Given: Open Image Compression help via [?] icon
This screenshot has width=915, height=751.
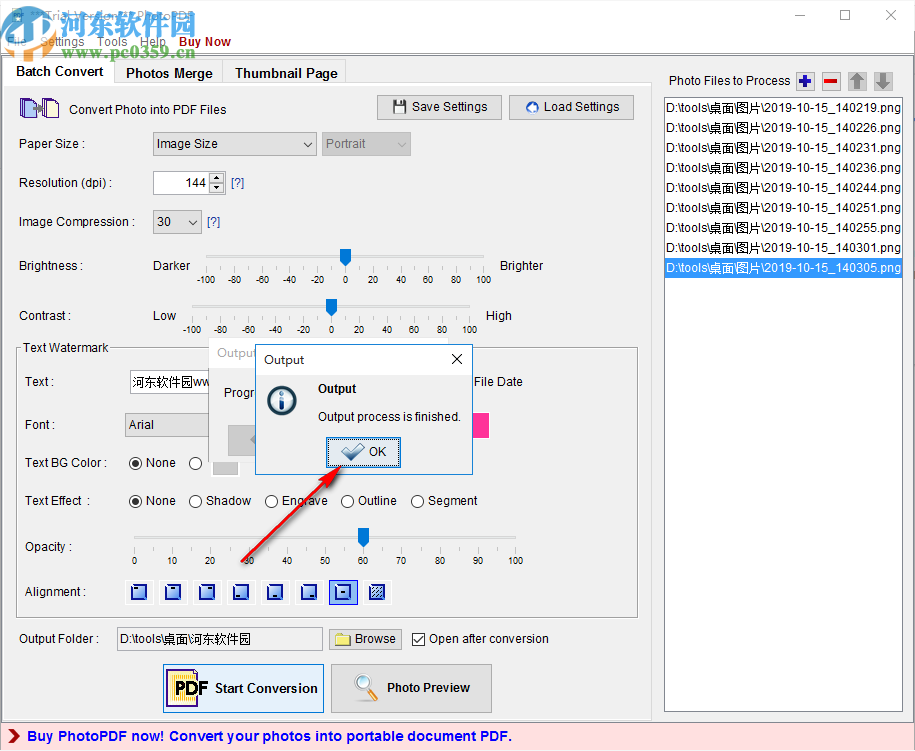Looking at the screenshot, I should (213, 221).
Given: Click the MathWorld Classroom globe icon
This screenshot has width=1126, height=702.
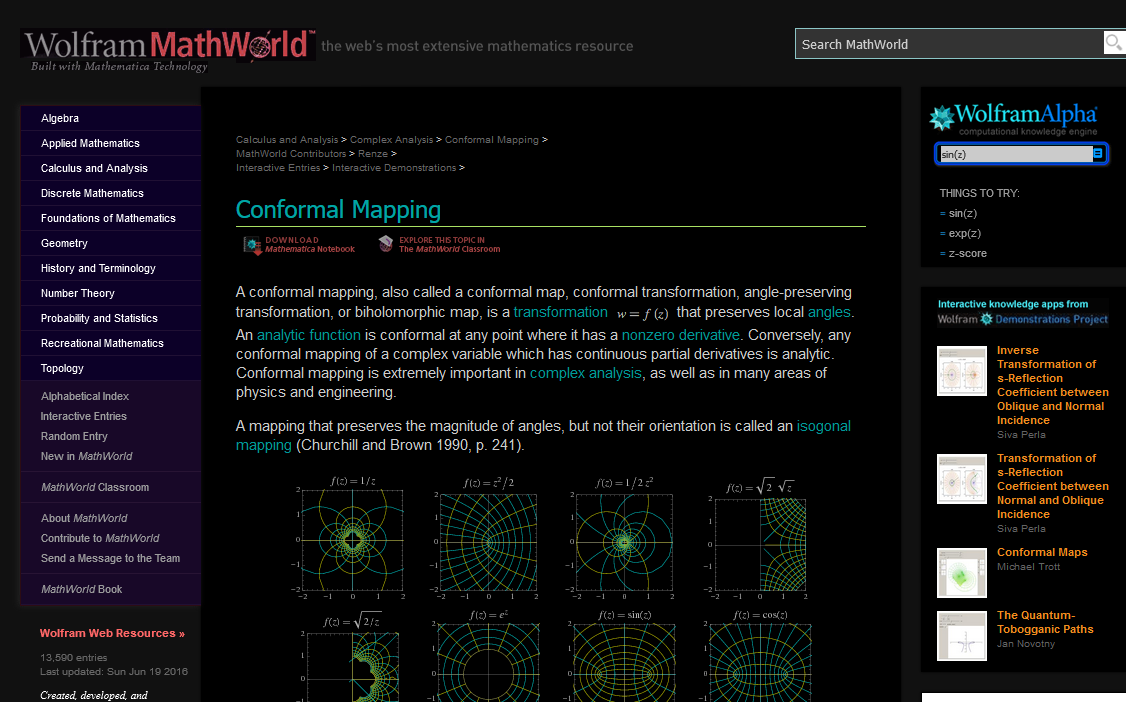Looking at the screenshot, I should tap(387, 243).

◆ **Written problem**
Copy the material above word for word, leaving out the pictures.

◆ **Answer to this task**
Given: Open Image Compression help via [?] icon
This screenshot has width=915, height=751.
Looking at the screenshot, I should (213, 221).
Given: Click the MathWorld Classroom globe icon
This screenshot has width=1126, height=702.
Looking at the screenshot, I should tap(387, 243).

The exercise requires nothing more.